A third important discovery reported here is that the N- and Q-respirasomes, and at less extent SC I + III2, are unstable after disruption of the mitochondrial membranes even if preserved at 4°C. This previously unnoticed phenomenon raises concerns in the interpretation of experiments aimed to measure the proportion and function of SCs when mitochondrial membrane integrity is not preserved. More notably, the loss of N- and Q-respirasomes is paralleled by the specific proteolytic processing of SCAF1 by calpain-1 that causes the processed form of SCAF1 to migrate together with CIV. If this cleavage is physiologically relevant needs to be further investigated, then at this point, it explains discrepant results in the literature, which considered SCAF1 as a shorter protein that acts as a mere isoform of CIV (37). By the same token, it may explain the unexpected presence of variable amounts of SCAF1 associated with free CIV. Our observation is also coherent with the description of two respirasome structures by several groups (6, 8) that differ in the connection between III2 and IV that is either present (tight respirasome) or absent (loose respirasome). Our finding also explains the reported conversion of the tight respirasome into the loose one with time (6). Therefore, these observations largely clarify the investigation of the functional role of the respiratory SCs using BNGE.

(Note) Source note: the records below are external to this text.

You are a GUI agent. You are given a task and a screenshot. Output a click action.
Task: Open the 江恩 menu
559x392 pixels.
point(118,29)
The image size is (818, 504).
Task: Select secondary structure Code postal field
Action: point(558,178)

In summary, in this report, we show that superassembly between respiratory complexes substantially enhances the respiratory capacity of the electron transport chain while minimizing ROS production. Superassembly establishes a segmented CoQ pool through the association between CI and CIII, while SCAF1 plays a critical role in the III2 + IV interaction affecting the structure and kinetic properties of the respirasome. Hence, SCAF1 is a key factor in the regulation of the energy metabolism, optimizing efficiency under high energy demands.


Experimental design

This work was designed to solve the apparent contradictory results regarding the role of SCAF1 in the structure, function, and physiological implications of superassembly of respiratory complexes. For that purpose, we generate isogenic mouse models expressing the functional SCAF1, a nonfunctional SCAF1, and knockout for the expression of SCAF1. The exercise capacity of the different mouse models was assessed. We purify the N-respirasomes from those sources and analyze their structure and function. Last, we generate cell and animal models expressing AOX to evaluate the delivery of electrons from CI to either superassembled CIII or nonsuperassembled CIV.

Mouse generation

This study used mouse and cellular models which were generated in our laboratory. (i) C57BL/6JOlaHsd mice with the functional version of SCAF1 were generated as previously described (16). C57BL/6JOlaHsd mice knock out for SCAF1 were generated by microinjection of ES cells knock out in the first alleles from European Mouse Mutant Cell Repository (EuMMCR) in C57BL/6JOlaHsd blastocysts. Further, the blastocysts were implanted in a pseudopregnant female C57BL/6JOlaHsd. (ii) AOX-expressing mice were generated by genOway by targeted insertion of the AOX complementary DNA (cDNA) within the Rosa26 locus via homologous recombination in embryonic stem cells originally derived from 129 strains of mouse and injected into C57BL/6J blastocysts and then reimplanted into OF1 pseudopregnant and allowed to develop to term. After removal of the neocassette flanked by flippase recognition target sites, the selected knock-in animals were then systematically backcrossed for more than 20 generations to C57BL/6JOlaHsd background. The expression of the transgene is dependent on the Cre recombinase–mediated excision of a LoxP-flanked transcriptional “STOP” cassette upstream of the AOX cDNA. For this study, we induce the expression of AOX in the muscle and heart by breeding the AOX animals with expressing CRE under the Actin Alpha 1 promoter.

Mouse experimentation

All animal procedures conformed to EU Directive 86/609/EEC and Recommendation 2007/526/EC regarding the protection of animals used for experimental and other scientific purposes, enforced in Spanish law under Real Decreto 1201/2005. Approval of the different experimental protocols requires the estimation of the adequate sample size as well as the definition of the randomization and blinding criteria. The mice were fed a standard chow diet (5K67, LabDiet).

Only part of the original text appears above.